Intervention de Pierre Lellouche

Séance en hémicycle du 12 juin 2013 à 15h00
Respect de l'exception culturelle

Photo issue du site de l'Assemblée nationale ou de WikipediaPierre Lellouche :

Mon rappel au règlement se fonde sur l’article 58, alinéa 1.

Aux termes de la Constitution, le Gouvernement est maître de l’ordre du jour de l’Assemblée nationale. En supprimant purement et simplement le débat, prévu cet après-midi en séance publique, sur la proposition de résolution déposée par notre collègue Seybah Dagoma et consacrée au futur accord de libre-échange Europe-États-Unis, et en lui substituant un vrai faux débat tronqué sur l’exception culturelle, c’est à un véritable déni de démocratie, à une véritable imposture, que vient de se livrer le Gouvernement, à la fois sur la forme et sur le fond.

Sur la forme, le Gouvernement prend les parlementaires de tous les bancs pour des attardés mentaux en faisant mine de croire que la discussion sur l’exception culturelle, aussi importante soit-elle, puisse à elle seule remplacer le débat envisagé sur la totalité du traité. Le Premier ministre n’a apparemment pas eu le temps d’examiner ce dossier, ni le rapport de Mme Dagoma, pour découvrir que l’exception culturelle ne constitue que l’un des chapitres de cette négociation très complexe qui couvre l’ensemble des domaines clés de l’économie mondiale et de notre économie nationale.

Sur le fond, ce déni de démocratie est encore plus intolérable quand on sait que le commerce international est une compétence exclusive de l’Union européenne. C’est même, avec l’agriculture, l’un des très rares domaines où la politique de l’Union est proprement fédéralisée. Dès lors que le mandat sera donné, dans deux jours, au négociateur européen, M. Karel De Gucht, celui-ci aura toute liberté pour négocier au nom de l’Union et arbitrer lui-même entre les intérêts des différents États membres.

Le débat d’aujourd’hui était donc – j’insiste sur ce point, mes chers collègues – la dernière occasion pour l’Assemblée nationale de se prononcer sur ce traité avant le début de la négociation.
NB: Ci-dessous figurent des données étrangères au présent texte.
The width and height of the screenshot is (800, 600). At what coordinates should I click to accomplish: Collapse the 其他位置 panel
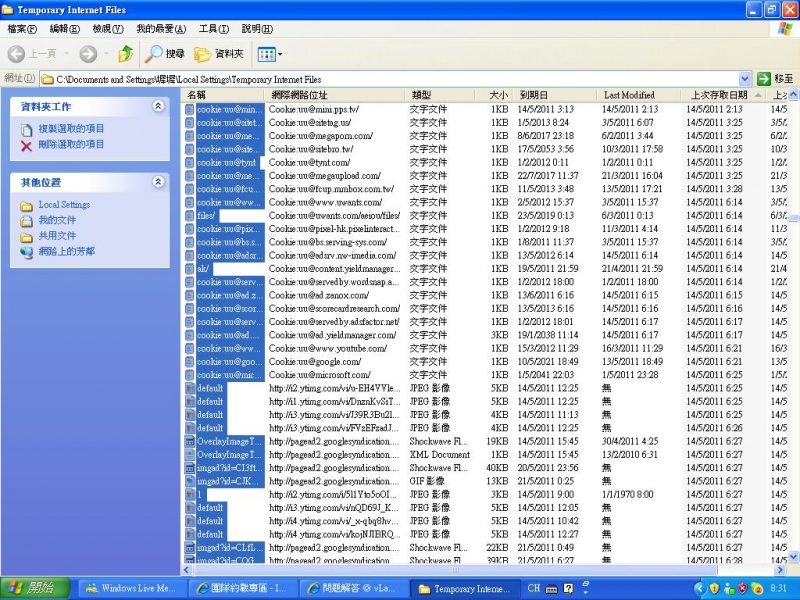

Il faut également savoir que ce traité ne sera pas présenté devant cette assemblée pour être ratifié. C’était donc aussi la dernière fois que la représentation nationale pouvait se prononcer sur les équilibres proposés par le Gouvernement, sur les différentes lignes jaunes et sur les problèmes que le Gouvernement entend soulever devant le négociateur.

Cette importance explique le soin avec lequel cette négociation a été suivie par l’ensemble des autres parlements dans les pays partenaires, en Europe et, bien sûr, aux États-Unis. Chacun comprend bien que les négociations commerciales entraînent des conséquences immédiates sur l’emploi et la compétitivité dans tous les pays.

Au nom du groupe UMP, je considère donc que la suppression, à la dernière minute, de ce débat par le Gouvernement revient à un scandaleux déni de démocratie. Le Gouvernement vient de piétiner les droits du Parlement. Il le fait tout simplement parce que, sur ce sujet particulier comme sur l’Europe, sa majorité est totalement divisée. Plutôt que d’affronter un débat qu’il aurait eu beaucoup de peine à contrôler, le Premier ministre a choisi de priver la nation d’un débat sur un sujet fondamental. Je le répète : c’est un scandale et une insulte pour les droits des parlementaires et de l’opposition. C’est aussi un signe inquiétant – je ne vous le cache pas – quant au mode de fonctionnement du pouvoir actuel.

Mes chers collègues, la République ne saurait pas vivre au rythme des marchandages, des amendements et des discussions, aussi respectables soient-ils, entre les différents courants du parti socialiste !

La France avait droit à un débat sur l’accord commercial entre l’Europe et les États-Unis : elle ne l’aura pas eu. En tant que parlementaire qui connaît un peu ces dossiers, je dois dire que c’est extrêmement grave. Ce n’est pas à l’honneur de ce Gouvernement.